Saturday, June 27, 2009
A lot of people are appropriately fighting to keep Emancipet from getting its funding cut as TLAC staff has imprudently proposed to the City Manager.
But it's also important to point out that several of TLAC's alternative budget cuts (in addition to the Emancipet cut) propose to replace cut items using funds from TLAC's "donations fund," which is currently used essentially as a "slush fund" by TLAC's director. The donations fund has nearly half a million dollars in it. TLAC has argued, then, that the proposed cuts to Emancipet and other items (like microchipping, and medical services for feral cats) are not really cuts at all---because their funding will be replaced by the donations fund.
Here's the problem: the donations fund currently pays for lots of items, including emergency medical services and (most importantly) free and low-cost spay/neuter services. So if an item on the proposed list of cuts (say, microchipping) gets its funding cut but then replaced by the donations fund (as TLAC currently proposes), that too will effectively cut spay/neuter services because the money from the donations fund won't be able to be used for spay/neuter services.
So what's the alternative? We truly believe the only way to have a serious, open, and honest discussion about budget cuts is to have a real, line-by-line TLAC budget that is open to the public for all to see--- and for all to suggest cuts. While the Animal Advisory Commission has been given a more detailed budget this year than in prior years (after Council staff intervened), the more detailed budget still does not provide the level of detail necessary to propose real, honest cuts. For example, TLAC spent $13,300 on "cat tents" to use as give-aways at the same time they proposed to cut spay/neuter services. But there is no "cat tents" line in any budget anyone has seen.
This is not to say that real cuts haven't been proposed despite the (probably intentional) difficulty in comprehending TLAC's budget. Pat Valls-Trelles has proposed several real cuts, and a subcommittee of the Animal Advisory Commission is attempting to do the same. And, several FixAustin members are also attempting to come up with proposed cuts--- and those "cat tents" are a good place to start.

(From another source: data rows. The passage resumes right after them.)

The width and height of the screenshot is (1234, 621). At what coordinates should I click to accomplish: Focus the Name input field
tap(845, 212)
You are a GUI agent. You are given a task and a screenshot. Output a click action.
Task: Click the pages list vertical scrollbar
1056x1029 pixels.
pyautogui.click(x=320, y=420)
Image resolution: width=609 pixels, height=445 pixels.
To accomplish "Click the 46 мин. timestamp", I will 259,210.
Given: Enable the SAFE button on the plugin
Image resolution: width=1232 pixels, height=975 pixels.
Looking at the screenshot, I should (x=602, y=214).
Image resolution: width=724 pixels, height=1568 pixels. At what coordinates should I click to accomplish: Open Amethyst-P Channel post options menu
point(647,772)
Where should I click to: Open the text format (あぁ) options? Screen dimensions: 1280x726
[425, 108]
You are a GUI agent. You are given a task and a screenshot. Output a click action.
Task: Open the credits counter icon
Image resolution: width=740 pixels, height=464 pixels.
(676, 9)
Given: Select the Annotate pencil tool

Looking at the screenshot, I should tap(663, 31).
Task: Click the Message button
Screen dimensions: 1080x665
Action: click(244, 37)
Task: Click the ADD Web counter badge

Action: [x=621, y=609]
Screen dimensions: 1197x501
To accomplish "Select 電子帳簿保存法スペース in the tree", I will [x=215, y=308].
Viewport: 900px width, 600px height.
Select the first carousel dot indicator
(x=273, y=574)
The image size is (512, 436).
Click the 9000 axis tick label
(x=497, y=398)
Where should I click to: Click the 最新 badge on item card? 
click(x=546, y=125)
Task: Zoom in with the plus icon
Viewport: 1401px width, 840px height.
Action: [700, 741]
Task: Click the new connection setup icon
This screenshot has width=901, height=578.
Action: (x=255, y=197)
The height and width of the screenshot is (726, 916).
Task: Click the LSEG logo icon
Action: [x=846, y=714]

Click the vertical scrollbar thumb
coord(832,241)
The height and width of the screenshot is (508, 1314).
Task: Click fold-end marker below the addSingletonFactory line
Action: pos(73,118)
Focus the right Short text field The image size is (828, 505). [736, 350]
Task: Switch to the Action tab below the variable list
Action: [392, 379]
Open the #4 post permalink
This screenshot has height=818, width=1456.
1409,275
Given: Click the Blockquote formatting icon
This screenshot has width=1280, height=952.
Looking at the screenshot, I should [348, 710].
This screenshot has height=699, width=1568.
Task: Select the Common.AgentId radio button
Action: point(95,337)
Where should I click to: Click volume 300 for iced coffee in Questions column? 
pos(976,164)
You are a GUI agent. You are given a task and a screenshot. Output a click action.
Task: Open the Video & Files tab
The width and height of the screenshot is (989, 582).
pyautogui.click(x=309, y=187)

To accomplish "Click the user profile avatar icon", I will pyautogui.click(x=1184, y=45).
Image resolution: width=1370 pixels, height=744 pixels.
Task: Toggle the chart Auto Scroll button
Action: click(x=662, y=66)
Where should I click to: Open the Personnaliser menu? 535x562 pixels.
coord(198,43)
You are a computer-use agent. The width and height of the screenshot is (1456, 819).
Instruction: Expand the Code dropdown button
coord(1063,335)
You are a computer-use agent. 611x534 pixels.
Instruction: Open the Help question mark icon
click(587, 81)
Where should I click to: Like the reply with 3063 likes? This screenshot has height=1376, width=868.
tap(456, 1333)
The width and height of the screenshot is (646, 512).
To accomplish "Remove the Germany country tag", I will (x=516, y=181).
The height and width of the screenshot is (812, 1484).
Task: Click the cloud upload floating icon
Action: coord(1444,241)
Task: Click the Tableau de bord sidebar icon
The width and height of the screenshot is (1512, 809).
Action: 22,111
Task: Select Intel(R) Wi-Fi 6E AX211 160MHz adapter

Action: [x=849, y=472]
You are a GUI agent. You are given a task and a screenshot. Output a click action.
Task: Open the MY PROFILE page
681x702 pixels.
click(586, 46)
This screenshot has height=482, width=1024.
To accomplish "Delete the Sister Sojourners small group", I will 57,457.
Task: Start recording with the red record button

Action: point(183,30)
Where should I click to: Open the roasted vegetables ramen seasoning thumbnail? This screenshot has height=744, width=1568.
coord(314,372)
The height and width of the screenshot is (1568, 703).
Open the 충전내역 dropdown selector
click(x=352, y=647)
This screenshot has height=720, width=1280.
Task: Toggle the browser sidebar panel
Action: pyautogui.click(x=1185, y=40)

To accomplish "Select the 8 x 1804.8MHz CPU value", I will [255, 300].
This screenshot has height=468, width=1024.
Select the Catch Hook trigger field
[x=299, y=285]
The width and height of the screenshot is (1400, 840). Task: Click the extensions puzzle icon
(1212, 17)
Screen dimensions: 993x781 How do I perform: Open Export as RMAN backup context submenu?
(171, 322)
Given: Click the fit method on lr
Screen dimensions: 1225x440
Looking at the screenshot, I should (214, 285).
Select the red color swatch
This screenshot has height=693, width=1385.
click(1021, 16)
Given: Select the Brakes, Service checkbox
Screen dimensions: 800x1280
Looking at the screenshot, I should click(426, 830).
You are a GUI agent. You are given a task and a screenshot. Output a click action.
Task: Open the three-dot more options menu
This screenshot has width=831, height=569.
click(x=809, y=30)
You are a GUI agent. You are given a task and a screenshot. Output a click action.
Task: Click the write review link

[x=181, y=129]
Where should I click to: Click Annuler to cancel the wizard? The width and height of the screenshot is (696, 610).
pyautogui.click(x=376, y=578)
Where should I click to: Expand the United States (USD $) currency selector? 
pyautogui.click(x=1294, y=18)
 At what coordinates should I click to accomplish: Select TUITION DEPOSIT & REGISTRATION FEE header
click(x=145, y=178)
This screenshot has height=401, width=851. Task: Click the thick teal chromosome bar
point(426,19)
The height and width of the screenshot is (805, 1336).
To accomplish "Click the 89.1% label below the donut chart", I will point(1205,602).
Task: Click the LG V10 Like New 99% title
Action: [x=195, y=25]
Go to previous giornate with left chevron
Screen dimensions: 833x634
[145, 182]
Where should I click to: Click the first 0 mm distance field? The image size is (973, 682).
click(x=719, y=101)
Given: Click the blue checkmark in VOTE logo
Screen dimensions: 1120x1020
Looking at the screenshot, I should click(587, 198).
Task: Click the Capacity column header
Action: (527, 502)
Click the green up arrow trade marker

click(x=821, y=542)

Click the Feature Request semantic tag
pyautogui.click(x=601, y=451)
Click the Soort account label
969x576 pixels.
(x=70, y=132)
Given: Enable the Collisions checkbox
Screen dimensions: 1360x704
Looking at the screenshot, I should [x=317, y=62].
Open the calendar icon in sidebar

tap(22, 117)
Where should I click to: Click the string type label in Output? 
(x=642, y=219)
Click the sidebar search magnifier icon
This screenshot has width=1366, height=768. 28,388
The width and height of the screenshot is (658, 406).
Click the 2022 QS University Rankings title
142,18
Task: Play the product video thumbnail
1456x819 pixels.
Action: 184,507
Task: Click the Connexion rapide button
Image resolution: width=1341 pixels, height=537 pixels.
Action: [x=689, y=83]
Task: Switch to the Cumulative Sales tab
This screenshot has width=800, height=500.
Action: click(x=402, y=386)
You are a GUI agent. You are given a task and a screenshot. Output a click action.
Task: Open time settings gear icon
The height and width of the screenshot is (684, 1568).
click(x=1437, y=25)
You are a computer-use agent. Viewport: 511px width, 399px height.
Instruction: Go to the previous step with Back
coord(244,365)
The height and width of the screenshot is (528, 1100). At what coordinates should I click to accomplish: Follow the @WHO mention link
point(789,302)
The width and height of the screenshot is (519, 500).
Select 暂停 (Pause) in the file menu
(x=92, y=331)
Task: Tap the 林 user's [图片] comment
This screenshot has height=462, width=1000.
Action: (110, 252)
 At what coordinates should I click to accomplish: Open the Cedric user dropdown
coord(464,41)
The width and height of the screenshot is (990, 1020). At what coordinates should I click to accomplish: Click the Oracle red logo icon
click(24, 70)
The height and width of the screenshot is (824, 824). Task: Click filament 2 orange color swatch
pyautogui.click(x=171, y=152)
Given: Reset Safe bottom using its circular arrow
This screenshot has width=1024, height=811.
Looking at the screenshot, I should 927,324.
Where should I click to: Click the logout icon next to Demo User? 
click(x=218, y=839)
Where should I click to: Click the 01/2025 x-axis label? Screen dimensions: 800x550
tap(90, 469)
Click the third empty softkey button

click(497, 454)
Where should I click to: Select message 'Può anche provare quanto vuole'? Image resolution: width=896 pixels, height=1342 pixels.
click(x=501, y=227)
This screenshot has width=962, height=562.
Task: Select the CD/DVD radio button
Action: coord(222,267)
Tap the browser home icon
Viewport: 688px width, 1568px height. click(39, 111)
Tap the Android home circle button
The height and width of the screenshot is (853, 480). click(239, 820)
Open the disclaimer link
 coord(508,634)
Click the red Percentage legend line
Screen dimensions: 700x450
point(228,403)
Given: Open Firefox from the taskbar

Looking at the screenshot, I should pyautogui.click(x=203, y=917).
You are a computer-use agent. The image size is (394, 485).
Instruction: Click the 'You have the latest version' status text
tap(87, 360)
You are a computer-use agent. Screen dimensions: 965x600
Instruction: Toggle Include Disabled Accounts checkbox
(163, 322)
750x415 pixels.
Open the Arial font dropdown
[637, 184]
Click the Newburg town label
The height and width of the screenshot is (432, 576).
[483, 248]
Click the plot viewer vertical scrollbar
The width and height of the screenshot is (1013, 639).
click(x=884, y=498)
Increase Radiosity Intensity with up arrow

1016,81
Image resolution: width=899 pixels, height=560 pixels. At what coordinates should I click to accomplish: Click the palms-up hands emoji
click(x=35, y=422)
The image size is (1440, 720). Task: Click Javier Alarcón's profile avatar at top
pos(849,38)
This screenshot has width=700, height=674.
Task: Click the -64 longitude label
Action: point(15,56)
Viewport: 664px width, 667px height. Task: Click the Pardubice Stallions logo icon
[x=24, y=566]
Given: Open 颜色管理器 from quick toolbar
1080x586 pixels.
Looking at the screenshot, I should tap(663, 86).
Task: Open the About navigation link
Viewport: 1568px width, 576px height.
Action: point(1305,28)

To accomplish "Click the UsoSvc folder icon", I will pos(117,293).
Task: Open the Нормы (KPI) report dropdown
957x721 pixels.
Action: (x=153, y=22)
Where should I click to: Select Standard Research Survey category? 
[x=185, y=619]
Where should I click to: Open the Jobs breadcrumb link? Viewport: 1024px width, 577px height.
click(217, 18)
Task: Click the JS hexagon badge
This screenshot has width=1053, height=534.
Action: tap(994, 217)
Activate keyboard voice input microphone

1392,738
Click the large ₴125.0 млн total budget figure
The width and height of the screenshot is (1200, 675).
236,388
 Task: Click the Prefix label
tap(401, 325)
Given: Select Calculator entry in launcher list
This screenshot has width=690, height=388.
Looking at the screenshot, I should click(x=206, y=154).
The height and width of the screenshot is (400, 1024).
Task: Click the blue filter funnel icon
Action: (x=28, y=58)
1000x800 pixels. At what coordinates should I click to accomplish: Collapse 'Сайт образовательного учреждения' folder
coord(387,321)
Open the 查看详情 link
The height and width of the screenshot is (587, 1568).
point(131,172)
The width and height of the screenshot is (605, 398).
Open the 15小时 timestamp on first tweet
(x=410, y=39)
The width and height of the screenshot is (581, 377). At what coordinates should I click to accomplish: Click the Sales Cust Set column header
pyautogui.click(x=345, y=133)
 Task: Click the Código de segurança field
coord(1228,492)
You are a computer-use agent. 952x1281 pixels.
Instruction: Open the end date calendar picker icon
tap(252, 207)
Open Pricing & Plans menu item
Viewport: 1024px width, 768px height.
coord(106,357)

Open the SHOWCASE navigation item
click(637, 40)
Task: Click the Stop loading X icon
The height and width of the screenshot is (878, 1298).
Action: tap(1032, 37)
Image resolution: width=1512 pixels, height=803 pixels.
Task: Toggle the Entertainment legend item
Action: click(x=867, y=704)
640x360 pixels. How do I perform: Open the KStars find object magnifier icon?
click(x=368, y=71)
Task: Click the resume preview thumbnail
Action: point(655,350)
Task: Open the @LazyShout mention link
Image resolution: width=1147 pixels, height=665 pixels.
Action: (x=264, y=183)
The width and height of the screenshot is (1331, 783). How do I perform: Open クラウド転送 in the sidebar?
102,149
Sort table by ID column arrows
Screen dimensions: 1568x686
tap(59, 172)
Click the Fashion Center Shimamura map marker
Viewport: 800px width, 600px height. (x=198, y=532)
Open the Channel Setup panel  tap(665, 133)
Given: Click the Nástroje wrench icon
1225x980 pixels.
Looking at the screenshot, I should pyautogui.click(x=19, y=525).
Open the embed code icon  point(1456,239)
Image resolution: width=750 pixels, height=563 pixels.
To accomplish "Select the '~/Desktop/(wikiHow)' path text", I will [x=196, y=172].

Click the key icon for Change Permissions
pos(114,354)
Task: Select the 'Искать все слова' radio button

We will continue to attempt to find unnecessary spending in the TLAC budget that is of lesser priority than TLAC's proposed cuts to spay/neuter services. Just thought it was important to communicate where we are in this process, the main reason this is more difficult than it should be, and the importance of contesting not only TLAC's proposed cut to Emancipet, but also the proposed cuts to anything that will have its funding replaced by the donations fund.